I'm continuing my Carolina coast series of photos until my jet lag is gone — that should be on Friday, one week after my return to France. Besides, it's been rainy, so there haven't been a lot of photo ops here in Saint-Aignan over the past week.
The shore birds we see most often in North Carolina are called laughing gulls. The ones above are sleeping on a dock, soaking up some winter sunshine.
In summer, the laughing gull has a black head, but in winter the black fades or disappears completely. The one above appears to be a juvenile, judging from the dull color of its feathers. The adult gull's tail is black with white spots, and the wings and back are gray. The one below has a red eye socket and a yellow beak.

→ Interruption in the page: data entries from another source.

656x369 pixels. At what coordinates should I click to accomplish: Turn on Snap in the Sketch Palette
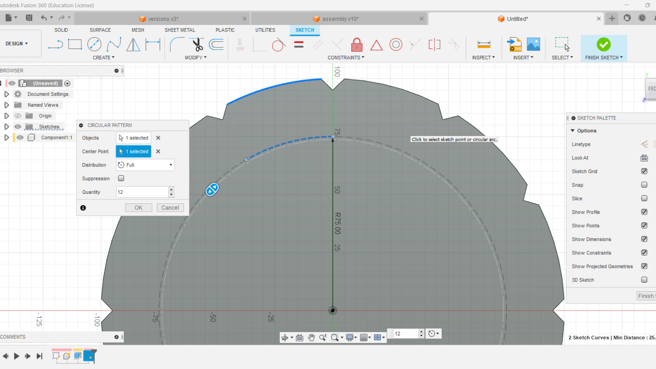[x=644, y=185]
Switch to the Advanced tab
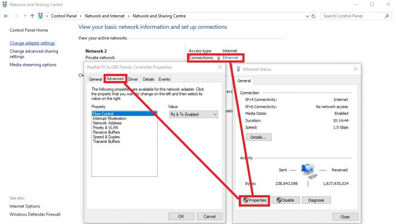 [x=115, y=79]
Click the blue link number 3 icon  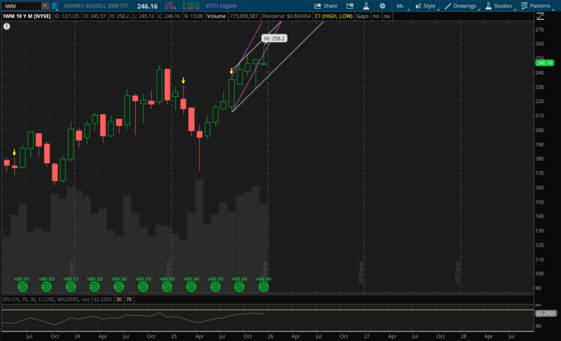click(54, 5)
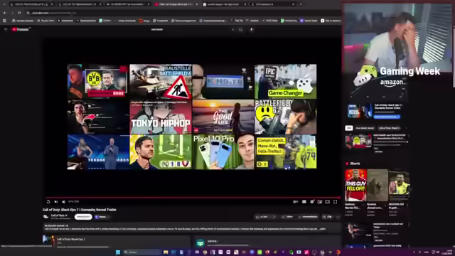Viewport: 455px width, 256px height.
Task: Click the search magnifier icon
Action: (x=240, y=29)
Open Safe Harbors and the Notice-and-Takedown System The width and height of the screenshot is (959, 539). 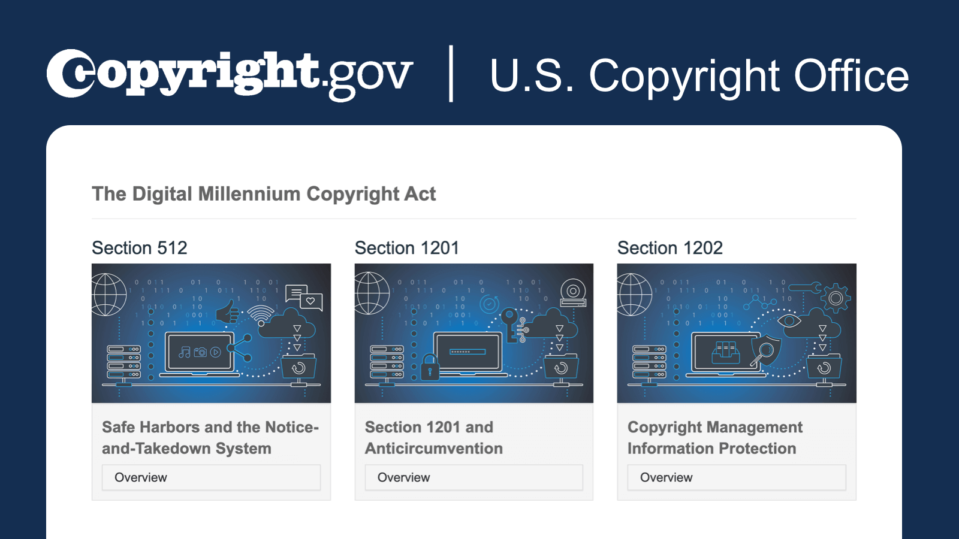pyautogui.click(x=210, y=438)
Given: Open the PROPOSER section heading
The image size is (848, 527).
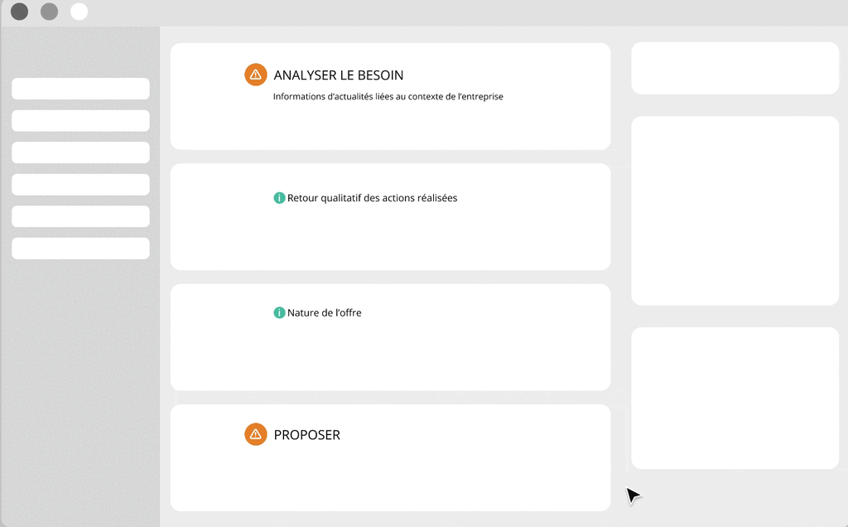Looking at the screenshot, I should tap(306, 435).
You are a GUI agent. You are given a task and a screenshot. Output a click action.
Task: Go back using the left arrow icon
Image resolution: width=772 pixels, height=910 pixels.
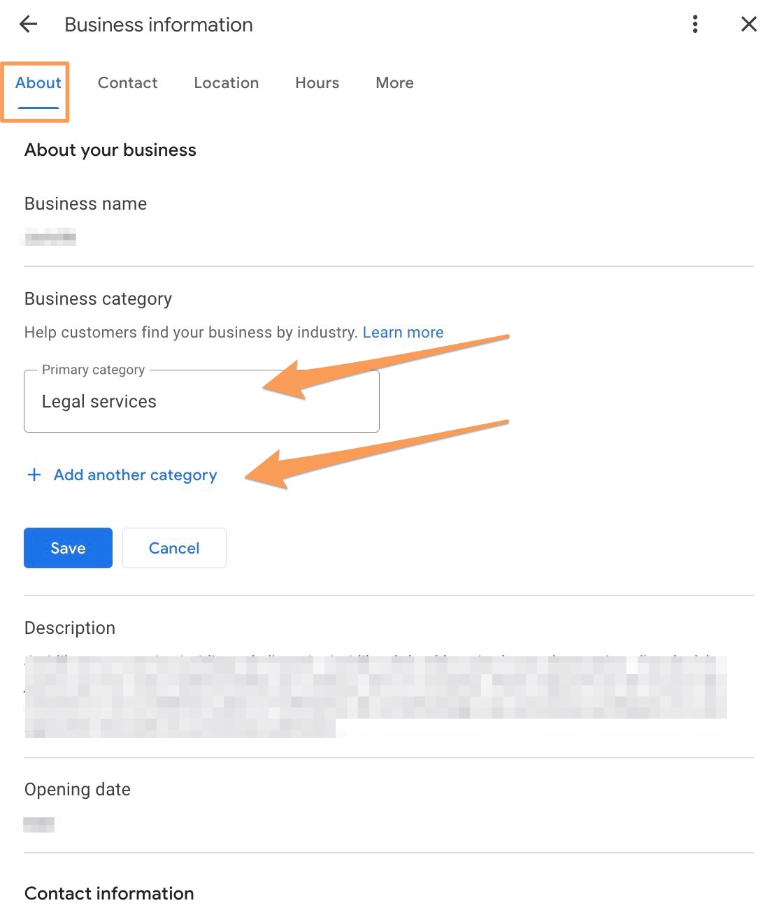point(28,24)
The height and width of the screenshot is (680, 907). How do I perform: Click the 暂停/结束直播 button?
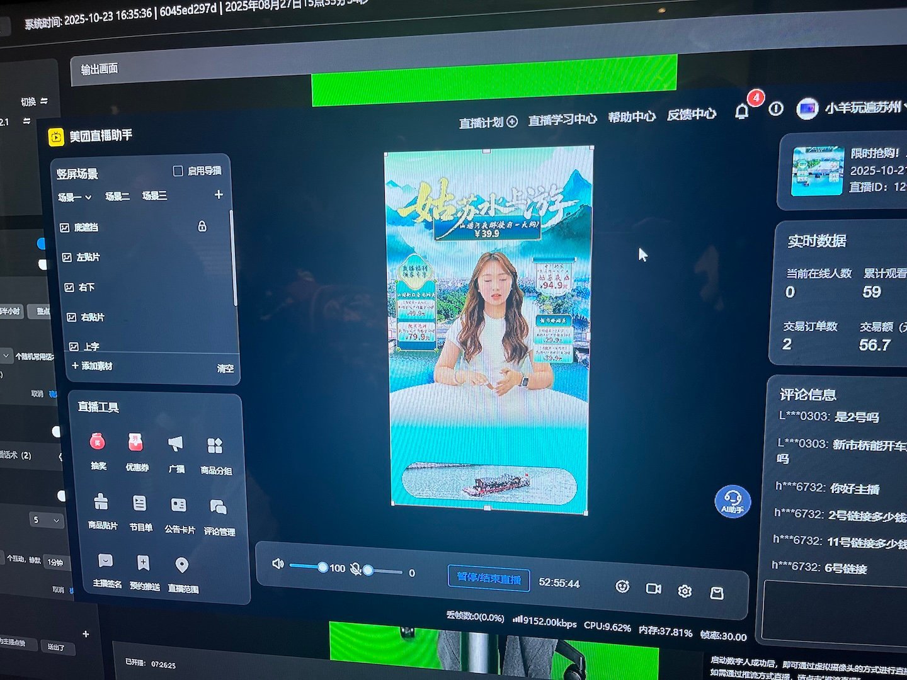point(489,579)
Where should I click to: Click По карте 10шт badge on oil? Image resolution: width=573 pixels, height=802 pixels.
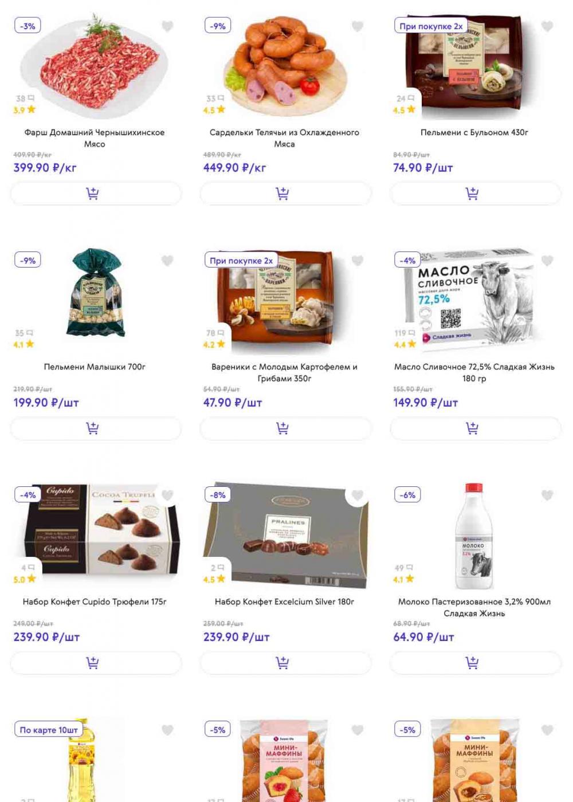[49, 730]
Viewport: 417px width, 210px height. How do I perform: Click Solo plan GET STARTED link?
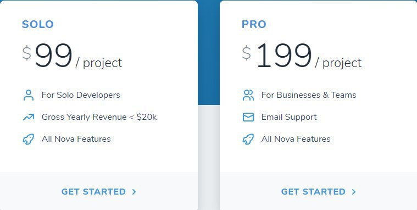(99, 192)
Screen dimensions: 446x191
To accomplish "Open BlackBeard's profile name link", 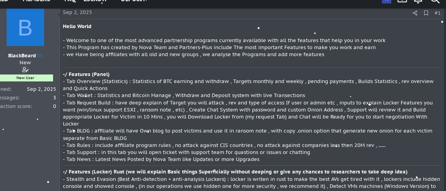I will 22,56.

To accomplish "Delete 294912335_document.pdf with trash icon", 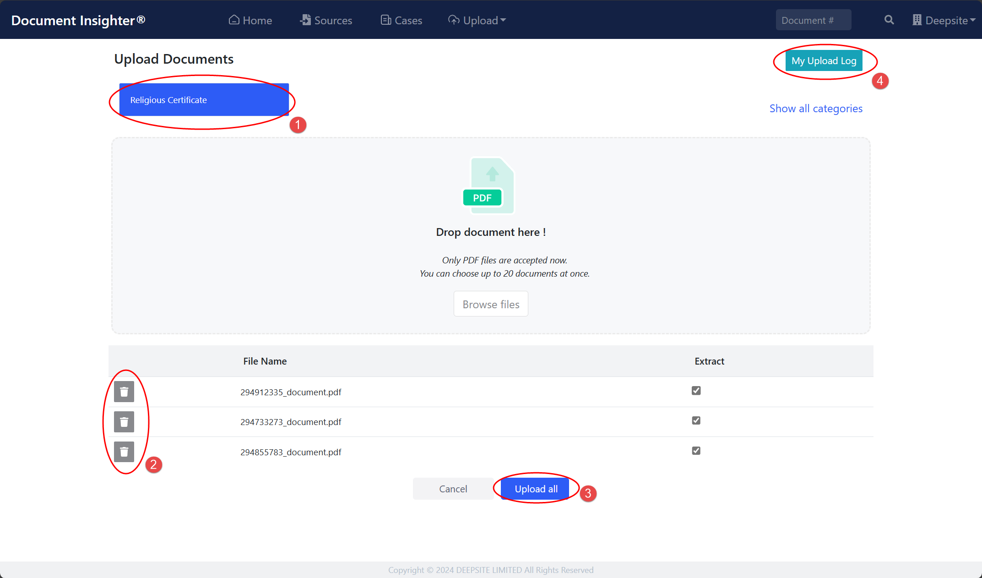I will point(124,392).
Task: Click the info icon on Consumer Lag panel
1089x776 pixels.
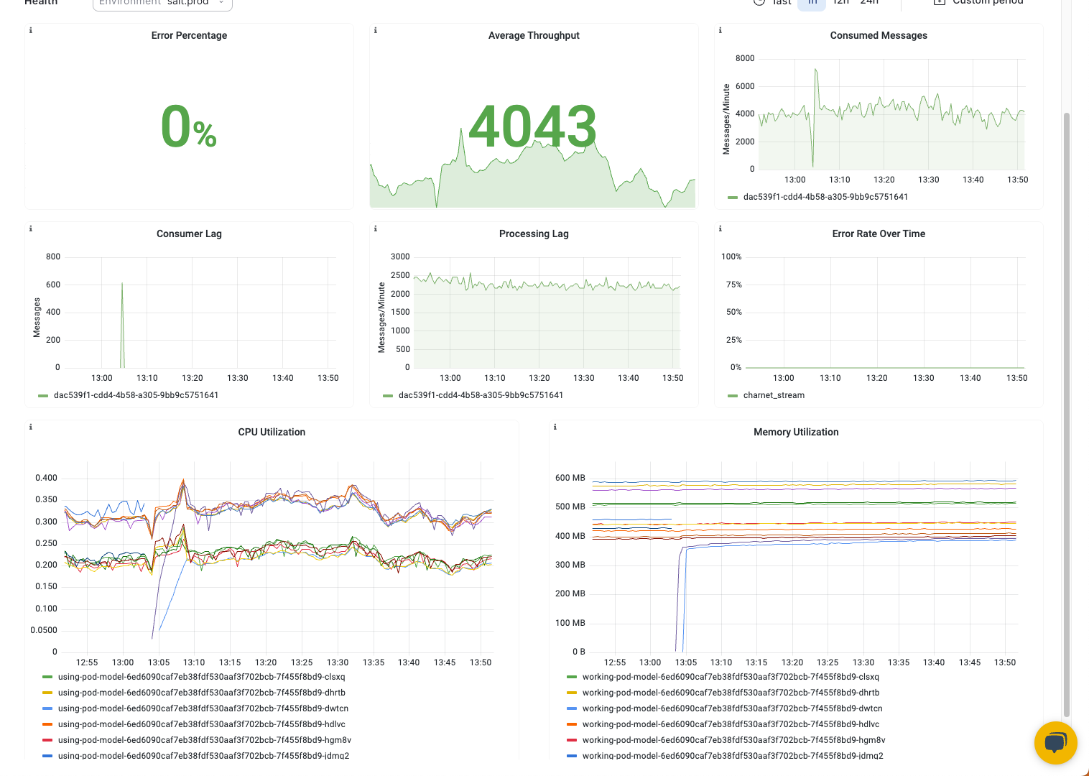Action: tap(30, 228)
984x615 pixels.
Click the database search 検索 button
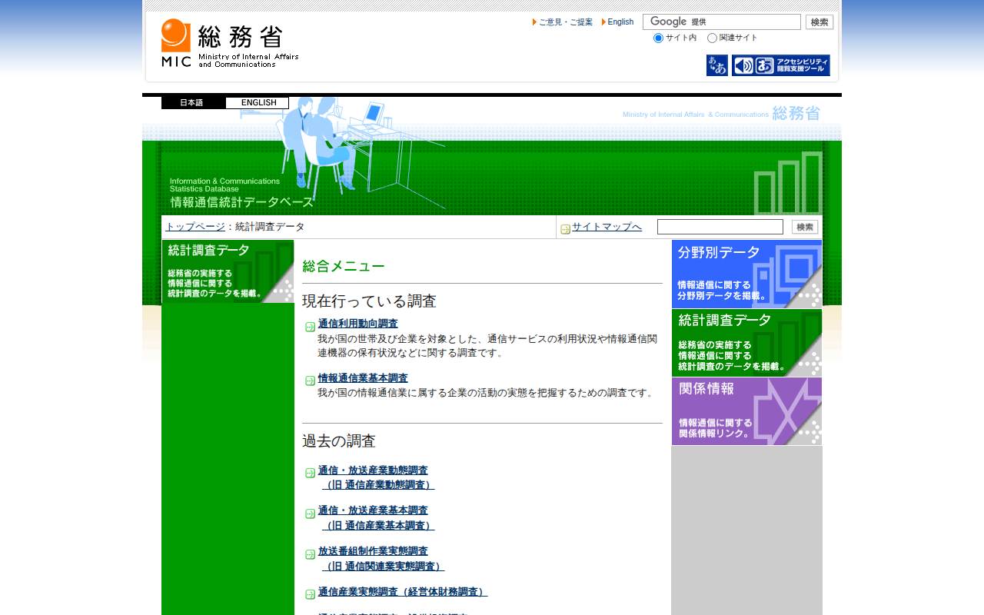click(x=805, y=227)
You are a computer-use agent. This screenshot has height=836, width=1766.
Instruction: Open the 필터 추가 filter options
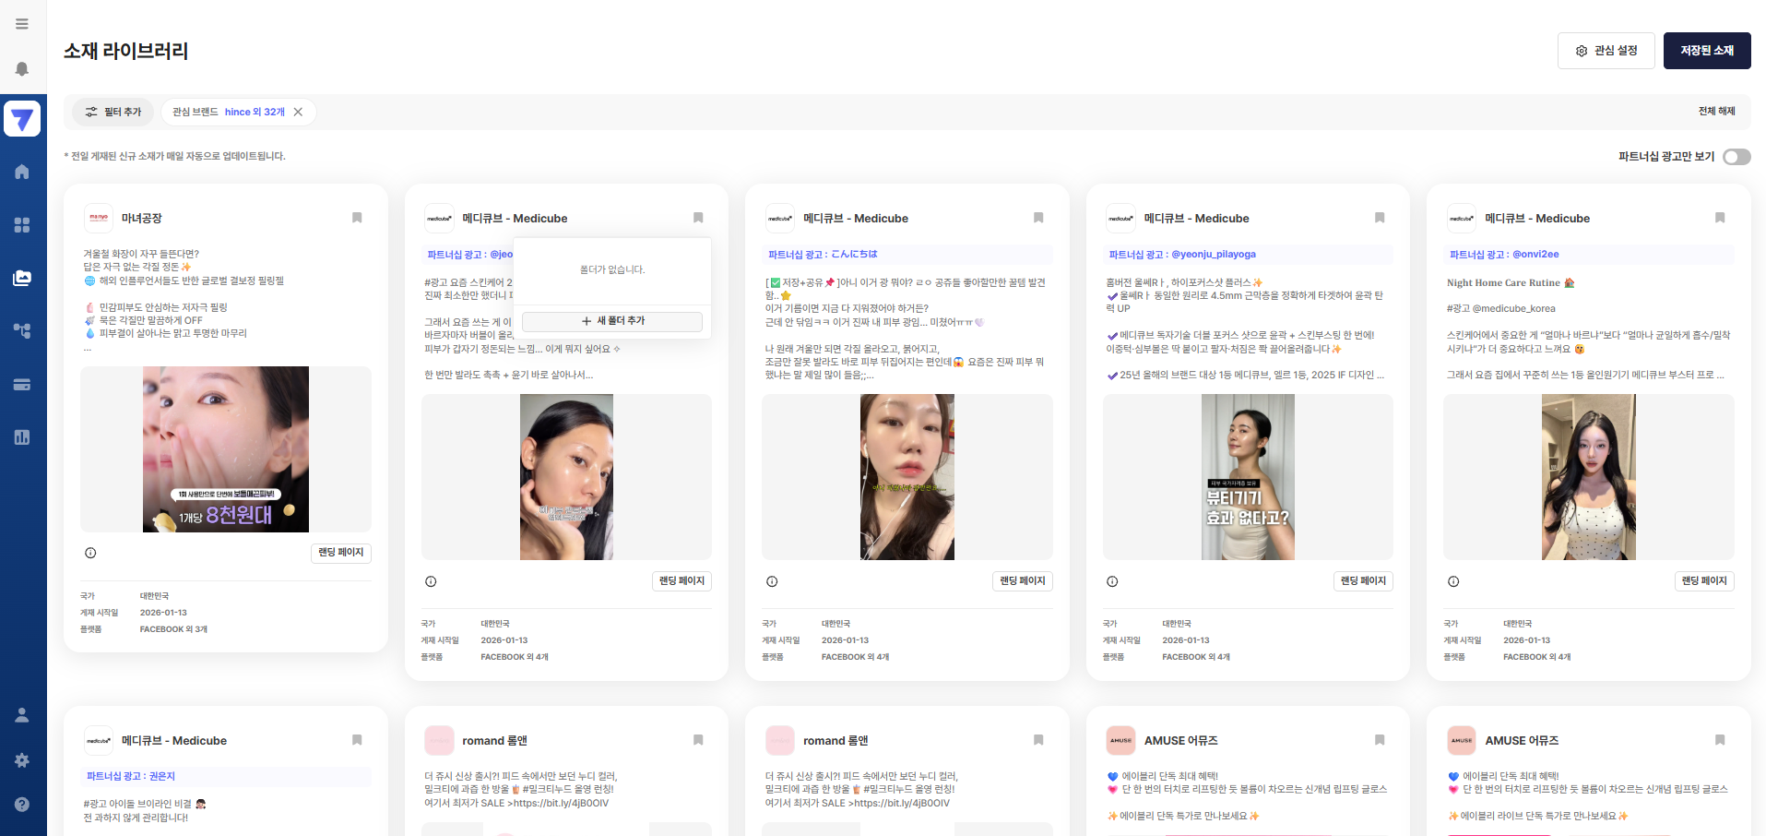[113, 112]
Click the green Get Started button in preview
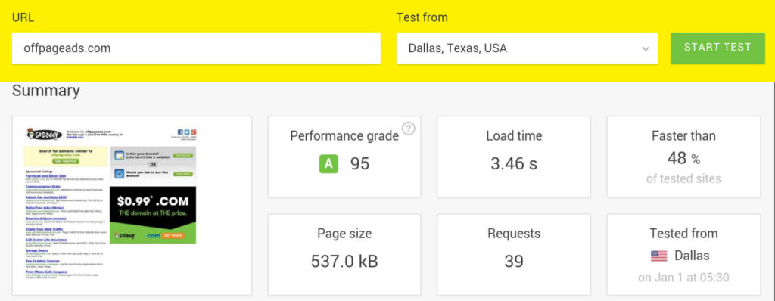The height and width of the screenshot is (301, 775). tap(66, 161)
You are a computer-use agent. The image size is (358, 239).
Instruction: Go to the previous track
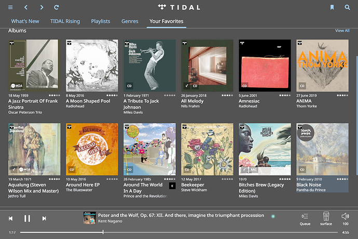click(10, 218)
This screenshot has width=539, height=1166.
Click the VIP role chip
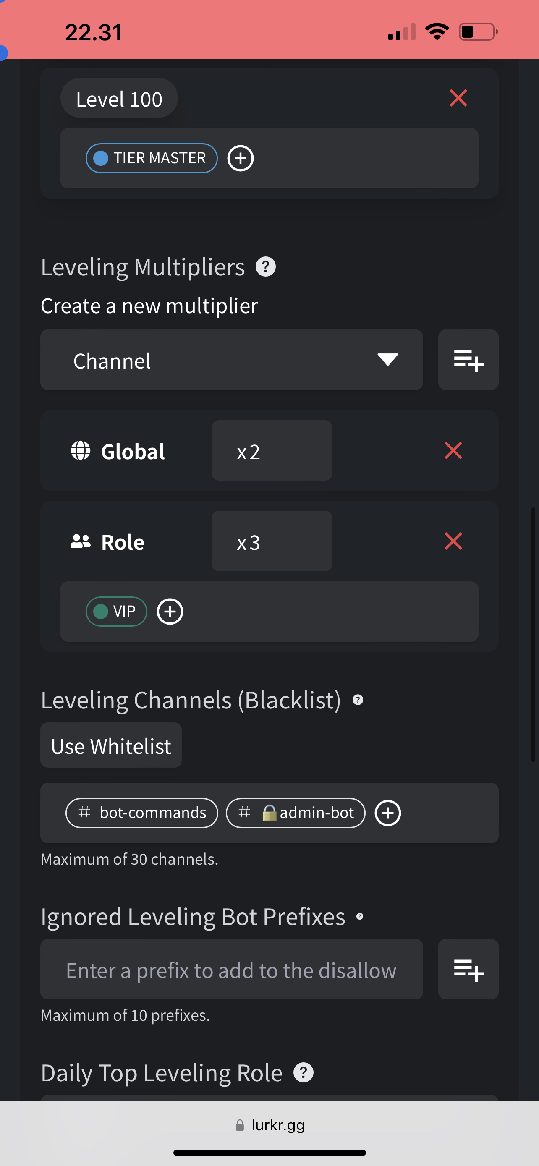click(116, 612)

Laughing gulls are not tame, but they aren't afraid of people. They are beggars and thieves, so be careful if you are carrying food. Don't leave food unattended on a table if there are gulls around. They will steal it. The gull above is facing not into the wind, but tail toward it.
Laughing gulls range from Venezuela to Canada over the Caribbean islands, the U.S. Atlantic coast, and even southern California. Their shrill cry sounds like some kind of hysterical laugh — thus their name. The one above is a nice specimen, with a deep red beak.
I read on Wikipedia that "vagrant" laughing gulls are sometimes seen over the U.K. In France, the American bird is called a mouette (gull) atricille (black-headed). The gull called the mouette rieuse (laughing) in Europe is a different species entirely.